* _YOUR GOAL_
Return the records from the first line through the line containing "Task: Reply to the singel mom comment", and leave out the pictures.

##### RECORDED INFORMATION #####

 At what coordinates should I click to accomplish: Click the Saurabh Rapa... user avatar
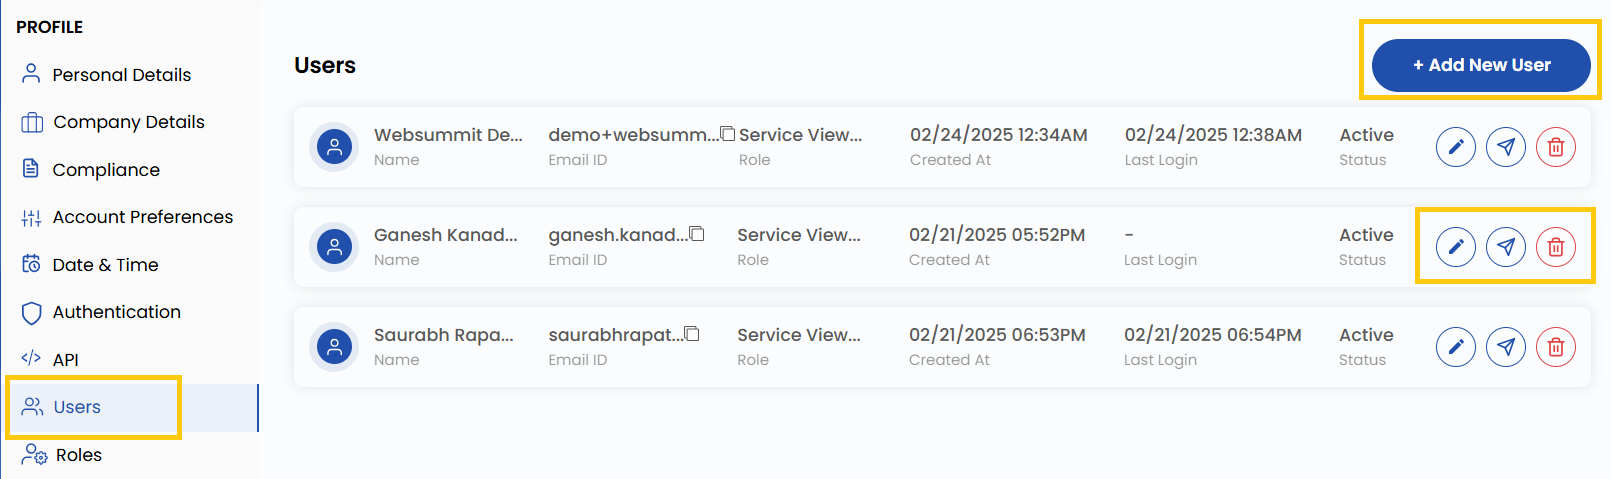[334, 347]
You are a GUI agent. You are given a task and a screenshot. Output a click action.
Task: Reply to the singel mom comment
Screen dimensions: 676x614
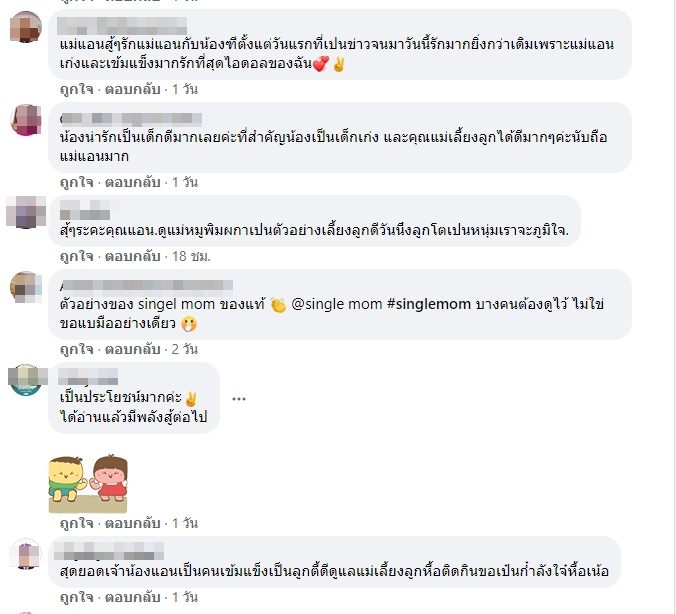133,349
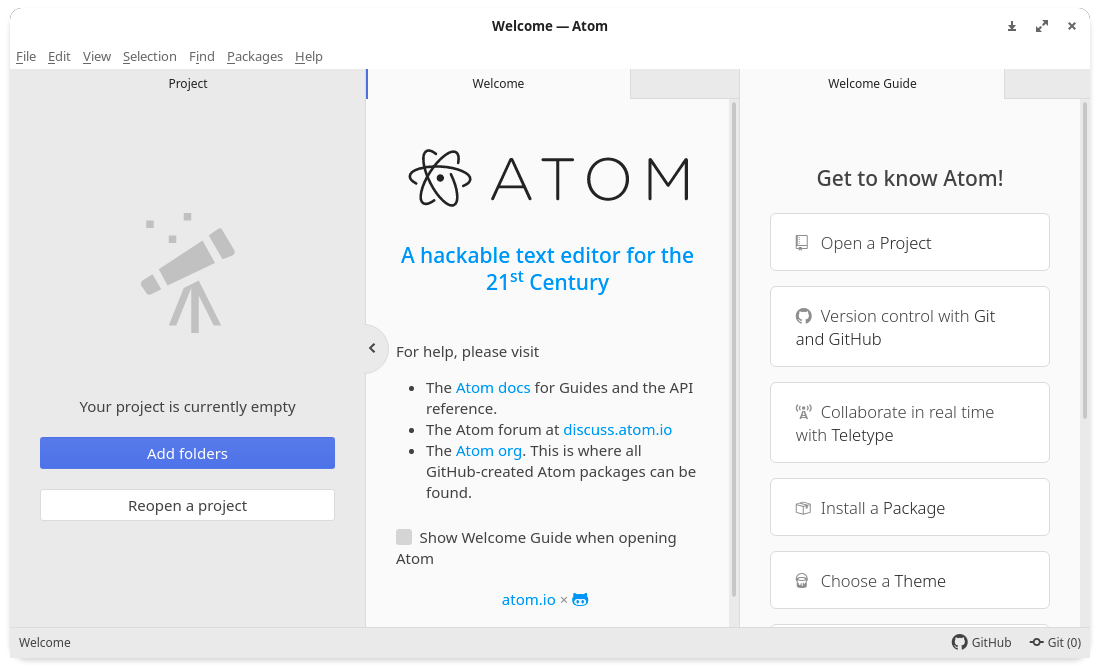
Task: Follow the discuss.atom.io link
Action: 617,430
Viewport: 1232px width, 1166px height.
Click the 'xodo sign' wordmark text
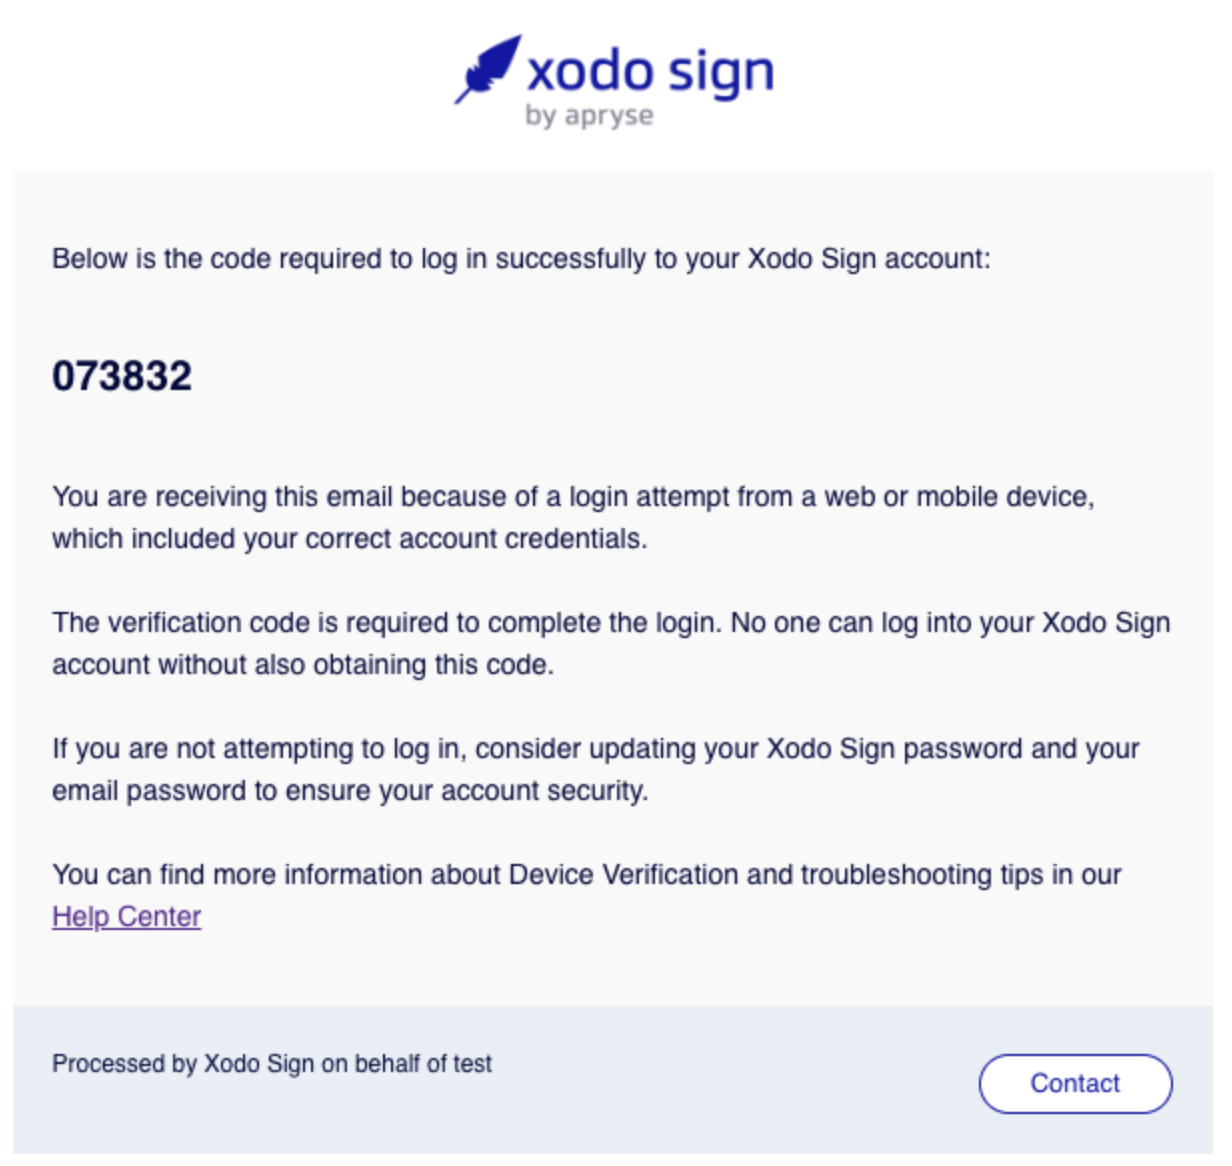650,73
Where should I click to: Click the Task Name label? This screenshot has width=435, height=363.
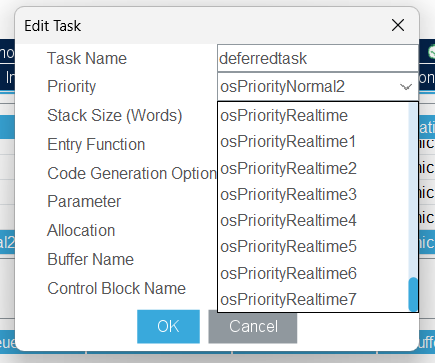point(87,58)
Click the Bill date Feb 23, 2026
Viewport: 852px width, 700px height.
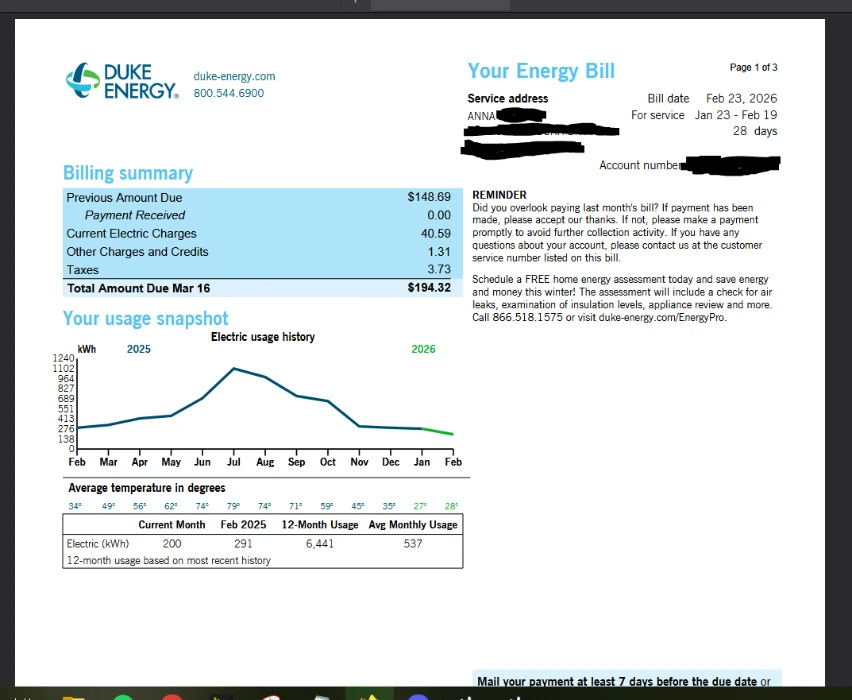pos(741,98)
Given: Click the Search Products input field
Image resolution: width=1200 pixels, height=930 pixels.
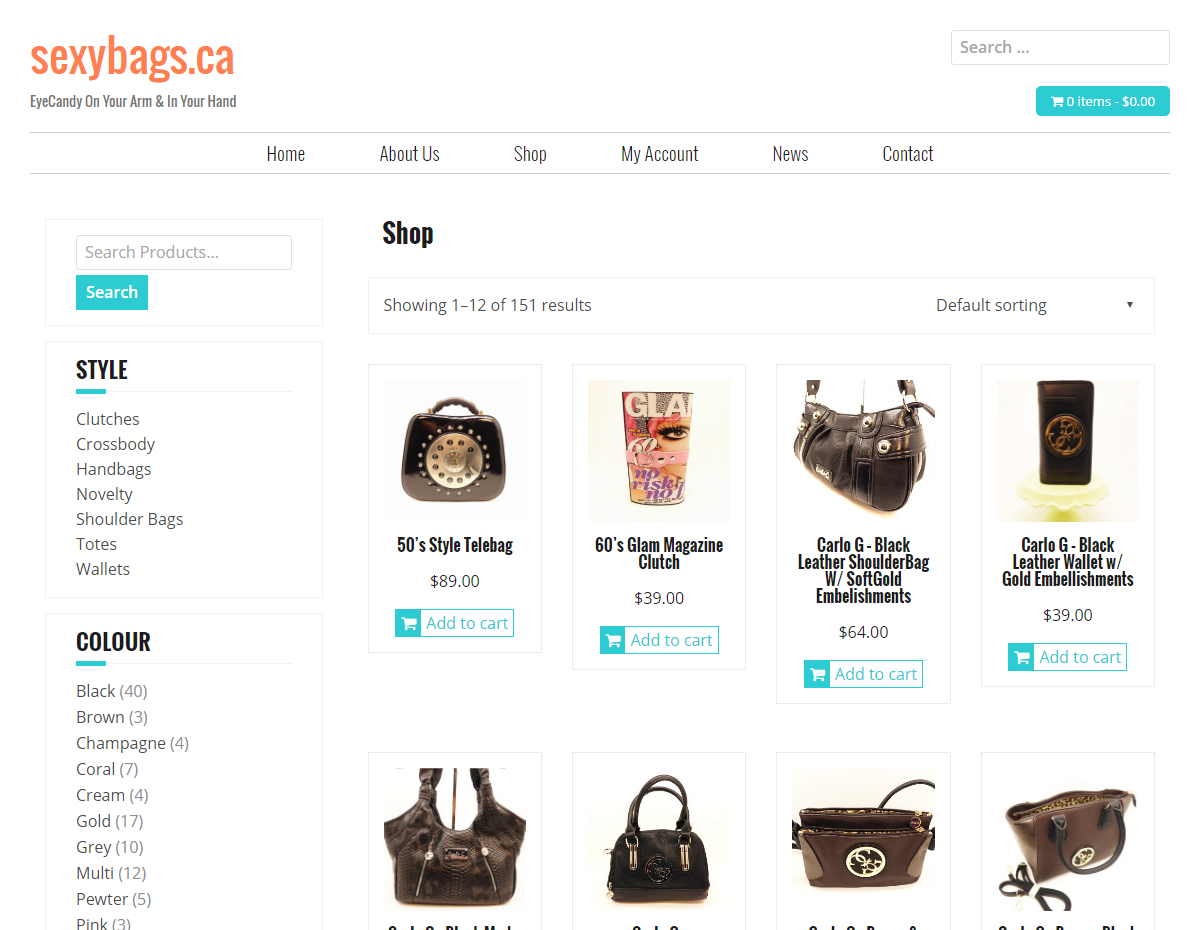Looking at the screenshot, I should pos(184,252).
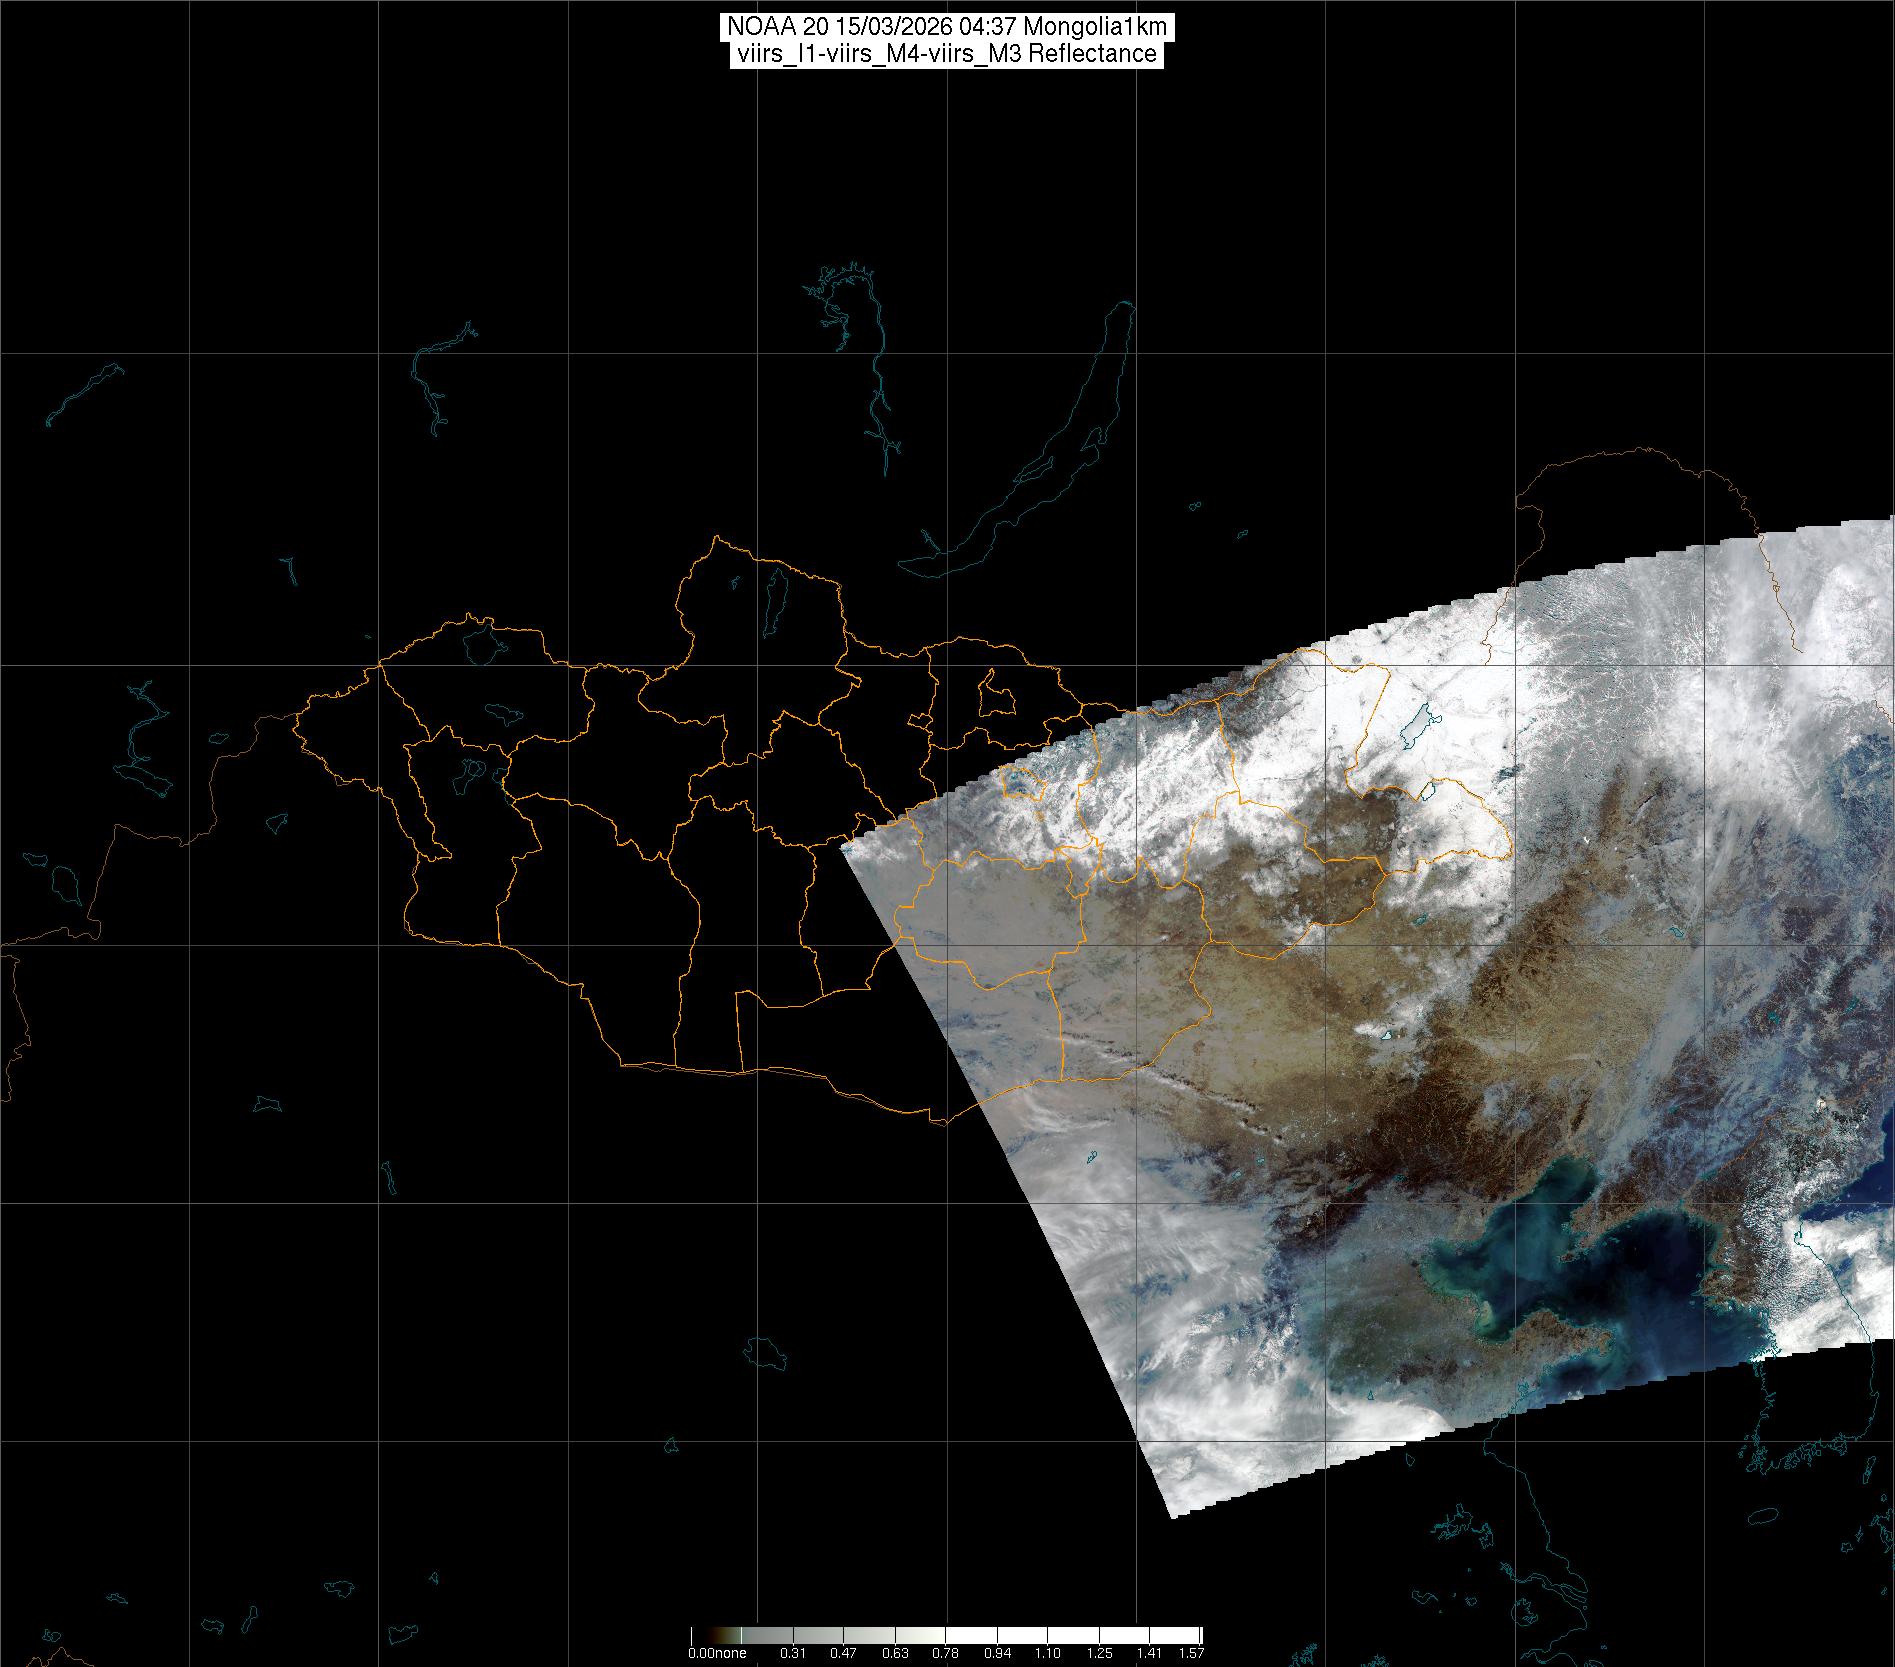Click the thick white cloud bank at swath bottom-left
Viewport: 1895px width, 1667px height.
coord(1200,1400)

#####

* _SOLUTION_
 At what coordinates should I click to accomplish: Click the Saurabh Rapa... user avatar
[334, 347]
You are a GUI agent. You are given a task and a screenshot. Output a click action.
Task: Reply to the singel mom comment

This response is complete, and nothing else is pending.